Sinn Féin spokesperson on agriculture, Matt Carthy, has said that figures released by the European Commission show Ireland as one of the ‘least effective countries in utilising crisis reserve funds for the benefit of farmers’.
Ireland received €15.8 million from the European Crisis Reserve (ECR) and the European Commission gave member states flexibility to increase supports to farmers by up to 200%.
This was through direct exchequer funding, potentially unlocking a further €31.6 million in supports for Irish farmers, according to the Sinn Féin TD.
He said that, by failing to provide any co-financing at all, Ireland was one of just seven states that chose not to do so.
“Often, the government cites EU rules as reason not to intervene in the cost-of-living crisis. In this instance the EU has provided for the government to support struggling farmers to the tune of €31.6 million,” deputy Carthy said.
“But, Minister [for Agriculture, Food and the Marine, Charlie] McConalogue chose to provide the bare minimum of funds available to him, refusing to co-finance by up to 200%, and therefore denying farmers of €31.6 million in additional supports.
“In doing so he bucked the trend, as 19 ministers across the European Union did provide additional supports through co-financing.”

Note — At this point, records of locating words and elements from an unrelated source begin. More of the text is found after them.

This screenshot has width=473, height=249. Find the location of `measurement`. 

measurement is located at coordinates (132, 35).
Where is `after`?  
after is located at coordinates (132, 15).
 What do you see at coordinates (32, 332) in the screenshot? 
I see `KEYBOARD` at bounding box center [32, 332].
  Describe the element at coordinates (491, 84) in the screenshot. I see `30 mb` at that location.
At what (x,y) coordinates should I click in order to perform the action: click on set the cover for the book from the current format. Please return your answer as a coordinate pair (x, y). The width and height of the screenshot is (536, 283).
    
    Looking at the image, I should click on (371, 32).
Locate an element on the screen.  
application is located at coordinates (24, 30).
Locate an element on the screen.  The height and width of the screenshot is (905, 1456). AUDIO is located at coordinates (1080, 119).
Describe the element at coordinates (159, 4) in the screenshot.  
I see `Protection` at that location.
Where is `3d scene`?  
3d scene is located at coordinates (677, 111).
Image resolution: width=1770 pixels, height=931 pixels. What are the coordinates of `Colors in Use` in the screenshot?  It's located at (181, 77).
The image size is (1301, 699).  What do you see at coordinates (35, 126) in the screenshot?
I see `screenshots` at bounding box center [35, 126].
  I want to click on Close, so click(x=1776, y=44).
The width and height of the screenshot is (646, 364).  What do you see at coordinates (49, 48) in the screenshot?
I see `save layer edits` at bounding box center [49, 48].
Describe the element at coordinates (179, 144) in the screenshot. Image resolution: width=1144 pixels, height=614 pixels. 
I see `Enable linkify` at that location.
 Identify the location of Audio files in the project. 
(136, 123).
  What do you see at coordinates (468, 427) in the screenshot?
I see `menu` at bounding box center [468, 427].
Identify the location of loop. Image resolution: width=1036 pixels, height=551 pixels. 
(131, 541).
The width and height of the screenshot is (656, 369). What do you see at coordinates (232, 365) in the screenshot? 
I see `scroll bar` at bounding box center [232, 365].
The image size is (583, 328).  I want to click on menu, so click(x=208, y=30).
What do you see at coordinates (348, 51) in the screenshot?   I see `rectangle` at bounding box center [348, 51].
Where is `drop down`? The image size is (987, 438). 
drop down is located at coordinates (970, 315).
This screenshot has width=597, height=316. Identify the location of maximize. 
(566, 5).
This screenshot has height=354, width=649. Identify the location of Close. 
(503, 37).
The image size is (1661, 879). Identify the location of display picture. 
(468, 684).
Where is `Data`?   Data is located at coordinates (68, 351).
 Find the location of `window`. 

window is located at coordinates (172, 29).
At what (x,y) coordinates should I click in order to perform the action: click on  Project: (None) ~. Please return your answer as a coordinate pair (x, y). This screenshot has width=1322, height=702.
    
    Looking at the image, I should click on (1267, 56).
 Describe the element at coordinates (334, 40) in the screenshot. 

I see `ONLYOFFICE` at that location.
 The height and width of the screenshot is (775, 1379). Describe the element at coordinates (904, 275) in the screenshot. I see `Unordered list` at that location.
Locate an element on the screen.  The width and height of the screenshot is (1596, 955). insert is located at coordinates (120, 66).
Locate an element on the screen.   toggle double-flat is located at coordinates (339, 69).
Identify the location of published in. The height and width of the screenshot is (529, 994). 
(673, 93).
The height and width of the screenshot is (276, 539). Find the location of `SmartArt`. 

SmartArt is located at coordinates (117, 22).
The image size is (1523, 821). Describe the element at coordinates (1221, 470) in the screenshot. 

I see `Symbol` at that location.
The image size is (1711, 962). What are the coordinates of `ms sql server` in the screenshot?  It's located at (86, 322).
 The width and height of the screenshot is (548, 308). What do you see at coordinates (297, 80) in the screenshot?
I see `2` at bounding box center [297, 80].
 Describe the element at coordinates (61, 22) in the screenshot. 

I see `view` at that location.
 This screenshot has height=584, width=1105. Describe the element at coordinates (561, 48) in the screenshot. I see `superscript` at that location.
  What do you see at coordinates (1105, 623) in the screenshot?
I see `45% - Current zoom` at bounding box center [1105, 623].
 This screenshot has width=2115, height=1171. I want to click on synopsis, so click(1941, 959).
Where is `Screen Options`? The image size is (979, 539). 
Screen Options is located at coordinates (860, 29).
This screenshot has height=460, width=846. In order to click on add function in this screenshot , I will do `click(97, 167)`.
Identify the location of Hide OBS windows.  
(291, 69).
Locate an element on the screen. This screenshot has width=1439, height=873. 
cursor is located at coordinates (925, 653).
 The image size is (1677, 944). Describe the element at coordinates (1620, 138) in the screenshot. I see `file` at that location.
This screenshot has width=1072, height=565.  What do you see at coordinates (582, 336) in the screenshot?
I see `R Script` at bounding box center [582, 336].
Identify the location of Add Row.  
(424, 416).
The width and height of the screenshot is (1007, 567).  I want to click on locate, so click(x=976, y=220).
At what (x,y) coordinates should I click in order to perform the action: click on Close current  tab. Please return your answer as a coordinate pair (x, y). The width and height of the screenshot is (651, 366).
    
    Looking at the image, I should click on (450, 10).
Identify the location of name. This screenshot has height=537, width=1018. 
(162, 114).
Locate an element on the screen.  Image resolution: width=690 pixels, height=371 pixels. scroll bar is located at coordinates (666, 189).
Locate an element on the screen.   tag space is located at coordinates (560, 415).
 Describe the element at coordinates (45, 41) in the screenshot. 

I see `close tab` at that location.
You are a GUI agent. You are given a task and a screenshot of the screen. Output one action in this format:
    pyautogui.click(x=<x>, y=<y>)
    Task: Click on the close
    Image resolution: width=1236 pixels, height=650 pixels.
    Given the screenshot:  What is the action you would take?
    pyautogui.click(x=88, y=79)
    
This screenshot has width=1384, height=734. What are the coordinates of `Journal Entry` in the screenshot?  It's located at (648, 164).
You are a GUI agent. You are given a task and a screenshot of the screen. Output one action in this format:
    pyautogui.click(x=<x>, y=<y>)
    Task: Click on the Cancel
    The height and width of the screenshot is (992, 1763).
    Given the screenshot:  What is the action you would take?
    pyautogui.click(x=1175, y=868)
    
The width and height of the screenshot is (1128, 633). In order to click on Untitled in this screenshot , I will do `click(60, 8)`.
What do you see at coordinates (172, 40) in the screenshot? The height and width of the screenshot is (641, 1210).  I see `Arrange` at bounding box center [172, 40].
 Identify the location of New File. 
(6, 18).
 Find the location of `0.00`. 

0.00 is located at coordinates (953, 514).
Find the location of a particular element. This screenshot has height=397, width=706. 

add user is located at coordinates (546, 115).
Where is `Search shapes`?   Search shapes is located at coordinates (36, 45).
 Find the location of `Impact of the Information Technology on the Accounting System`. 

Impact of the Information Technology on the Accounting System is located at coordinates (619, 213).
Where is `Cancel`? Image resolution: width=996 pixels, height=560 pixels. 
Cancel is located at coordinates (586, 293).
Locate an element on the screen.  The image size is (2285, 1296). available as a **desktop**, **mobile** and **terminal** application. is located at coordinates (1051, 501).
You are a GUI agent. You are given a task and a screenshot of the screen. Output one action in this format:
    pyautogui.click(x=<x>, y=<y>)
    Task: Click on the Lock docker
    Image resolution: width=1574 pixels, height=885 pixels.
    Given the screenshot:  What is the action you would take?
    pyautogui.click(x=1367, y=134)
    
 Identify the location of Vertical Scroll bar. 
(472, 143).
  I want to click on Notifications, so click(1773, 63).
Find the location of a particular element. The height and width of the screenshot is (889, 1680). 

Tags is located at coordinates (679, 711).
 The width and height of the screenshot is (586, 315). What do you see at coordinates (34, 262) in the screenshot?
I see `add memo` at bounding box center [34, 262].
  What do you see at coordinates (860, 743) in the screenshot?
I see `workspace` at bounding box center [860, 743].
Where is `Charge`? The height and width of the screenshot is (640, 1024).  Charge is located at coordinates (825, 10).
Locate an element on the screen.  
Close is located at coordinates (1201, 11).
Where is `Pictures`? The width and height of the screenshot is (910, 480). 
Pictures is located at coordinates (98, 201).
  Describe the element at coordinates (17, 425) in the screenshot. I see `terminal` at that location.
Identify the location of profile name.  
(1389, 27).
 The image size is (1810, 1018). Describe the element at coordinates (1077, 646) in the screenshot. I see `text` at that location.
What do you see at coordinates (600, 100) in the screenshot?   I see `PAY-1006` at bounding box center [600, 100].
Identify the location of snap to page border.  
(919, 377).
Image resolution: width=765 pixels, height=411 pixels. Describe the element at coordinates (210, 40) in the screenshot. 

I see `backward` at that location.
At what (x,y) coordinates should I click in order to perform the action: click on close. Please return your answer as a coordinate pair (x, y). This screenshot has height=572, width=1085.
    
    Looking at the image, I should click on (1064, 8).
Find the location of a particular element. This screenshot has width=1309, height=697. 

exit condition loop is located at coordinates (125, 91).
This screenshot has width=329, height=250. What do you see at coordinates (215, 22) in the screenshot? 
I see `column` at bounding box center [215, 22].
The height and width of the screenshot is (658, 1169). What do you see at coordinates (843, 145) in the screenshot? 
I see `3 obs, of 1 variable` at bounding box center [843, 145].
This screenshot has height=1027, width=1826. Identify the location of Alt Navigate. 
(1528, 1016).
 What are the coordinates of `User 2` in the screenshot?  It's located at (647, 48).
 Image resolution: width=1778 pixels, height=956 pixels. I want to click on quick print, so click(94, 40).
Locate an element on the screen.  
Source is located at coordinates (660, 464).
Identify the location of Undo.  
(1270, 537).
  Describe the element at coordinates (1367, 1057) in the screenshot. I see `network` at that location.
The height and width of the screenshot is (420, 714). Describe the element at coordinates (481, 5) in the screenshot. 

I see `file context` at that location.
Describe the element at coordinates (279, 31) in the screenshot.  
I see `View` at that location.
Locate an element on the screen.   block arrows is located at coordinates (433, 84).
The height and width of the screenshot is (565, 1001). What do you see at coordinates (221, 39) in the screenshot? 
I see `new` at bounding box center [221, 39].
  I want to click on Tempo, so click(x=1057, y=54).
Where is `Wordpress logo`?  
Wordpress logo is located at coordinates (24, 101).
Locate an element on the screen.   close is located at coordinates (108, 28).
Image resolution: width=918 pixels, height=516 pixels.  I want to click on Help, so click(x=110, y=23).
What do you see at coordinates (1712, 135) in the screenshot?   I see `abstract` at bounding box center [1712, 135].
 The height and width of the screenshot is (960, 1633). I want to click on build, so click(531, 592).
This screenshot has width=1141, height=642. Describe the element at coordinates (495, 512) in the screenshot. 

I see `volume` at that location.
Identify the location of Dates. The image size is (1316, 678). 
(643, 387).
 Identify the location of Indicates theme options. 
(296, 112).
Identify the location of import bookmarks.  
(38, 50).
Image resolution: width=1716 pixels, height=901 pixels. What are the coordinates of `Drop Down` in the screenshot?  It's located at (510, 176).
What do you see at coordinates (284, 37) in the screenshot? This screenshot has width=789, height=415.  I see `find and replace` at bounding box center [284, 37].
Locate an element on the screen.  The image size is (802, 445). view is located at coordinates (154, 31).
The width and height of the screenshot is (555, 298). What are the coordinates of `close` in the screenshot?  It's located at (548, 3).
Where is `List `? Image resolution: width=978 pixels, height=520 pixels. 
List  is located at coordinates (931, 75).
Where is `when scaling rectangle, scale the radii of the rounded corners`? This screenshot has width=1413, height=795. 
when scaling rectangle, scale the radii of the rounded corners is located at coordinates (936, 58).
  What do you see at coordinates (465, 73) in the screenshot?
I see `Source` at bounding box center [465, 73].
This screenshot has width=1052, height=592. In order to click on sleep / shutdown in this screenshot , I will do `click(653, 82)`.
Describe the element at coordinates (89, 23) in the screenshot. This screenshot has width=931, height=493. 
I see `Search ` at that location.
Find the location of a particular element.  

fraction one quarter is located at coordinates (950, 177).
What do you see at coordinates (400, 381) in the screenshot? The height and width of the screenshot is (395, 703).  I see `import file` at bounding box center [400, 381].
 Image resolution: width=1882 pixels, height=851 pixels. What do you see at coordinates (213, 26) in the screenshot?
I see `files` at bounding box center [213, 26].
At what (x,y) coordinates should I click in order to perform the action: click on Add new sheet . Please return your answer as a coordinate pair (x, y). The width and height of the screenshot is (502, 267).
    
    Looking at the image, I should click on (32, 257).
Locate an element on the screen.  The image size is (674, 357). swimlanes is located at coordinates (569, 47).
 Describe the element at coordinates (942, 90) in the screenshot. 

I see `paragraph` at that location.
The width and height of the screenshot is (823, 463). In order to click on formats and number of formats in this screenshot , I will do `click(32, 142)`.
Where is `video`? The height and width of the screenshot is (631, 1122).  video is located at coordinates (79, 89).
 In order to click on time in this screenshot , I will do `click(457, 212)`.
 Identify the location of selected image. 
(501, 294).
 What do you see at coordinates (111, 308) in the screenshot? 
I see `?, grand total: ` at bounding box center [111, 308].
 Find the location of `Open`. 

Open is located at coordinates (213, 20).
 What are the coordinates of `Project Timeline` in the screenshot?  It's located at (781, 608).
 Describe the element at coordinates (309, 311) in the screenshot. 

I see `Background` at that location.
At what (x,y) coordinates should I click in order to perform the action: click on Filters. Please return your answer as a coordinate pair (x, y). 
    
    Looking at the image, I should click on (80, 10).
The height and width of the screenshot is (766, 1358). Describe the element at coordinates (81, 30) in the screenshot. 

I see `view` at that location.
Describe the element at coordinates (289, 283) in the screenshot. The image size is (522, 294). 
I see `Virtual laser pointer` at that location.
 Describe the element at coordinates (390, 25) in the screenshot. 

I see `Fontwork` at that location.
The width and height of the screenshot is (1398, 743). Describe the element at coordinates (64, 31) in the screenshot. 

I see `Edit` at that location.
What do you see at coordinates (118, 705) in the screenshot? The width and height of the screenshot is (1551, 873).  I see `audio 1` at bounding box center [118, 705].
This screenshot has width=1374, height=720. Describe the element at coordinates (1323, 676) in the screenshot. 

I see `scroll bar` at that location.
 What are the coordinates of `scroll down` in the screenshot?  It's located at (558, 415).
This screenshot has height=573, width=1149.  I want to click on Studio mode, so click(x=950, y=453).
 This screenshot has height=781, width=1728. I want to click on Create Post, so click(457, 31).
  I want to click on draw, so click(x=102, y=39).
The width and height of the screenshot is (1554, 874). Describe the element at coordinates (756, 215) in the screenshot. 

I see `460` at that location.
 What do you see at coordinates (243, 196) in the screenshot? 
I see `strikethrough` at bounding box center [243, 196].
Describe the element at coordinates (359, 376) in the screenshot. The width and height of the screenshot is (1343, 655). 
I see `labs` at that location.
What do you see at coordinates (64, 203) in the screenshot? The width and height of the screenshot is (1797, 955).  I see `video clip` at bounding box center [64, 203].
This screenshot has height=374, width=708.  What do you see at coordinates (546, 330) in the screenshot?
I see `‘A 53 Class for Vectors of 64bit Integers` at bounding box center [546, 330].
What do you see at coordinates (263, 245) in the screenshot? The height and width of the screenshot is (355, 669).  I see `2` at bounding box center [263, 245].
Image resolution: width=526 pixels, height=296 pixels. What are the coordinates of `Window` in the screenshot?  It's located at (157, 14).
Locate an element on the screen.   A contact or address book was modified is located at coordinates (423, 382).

The Sinn Féin TD said that 14 countries chose to co-finance at levels of at least 196%, illustrating the value that those governments put on the crisis reserve to alleviate the financial burden being borne by farmers.
Deputy Carthy continued:
“Unfortunately, this is a minister who has a track record of delivering the bare minimum for Irish farmers, who have to-date received only €3 million from the €1.05 billion Brexit Adjustment Reserve, as opposed to the meat processors who received €100 million.
“While the minister had to notify the commission as to his plans regarding the ECR by the end of June, I believe if he re-engages with them now requesting permission to activate the co-financing mechanism, it would receive a fair hearing.
“The minister and government have a second chance to address their failure to unlock these funds for Irish farming families – they must urgently avail of it,” he concluded.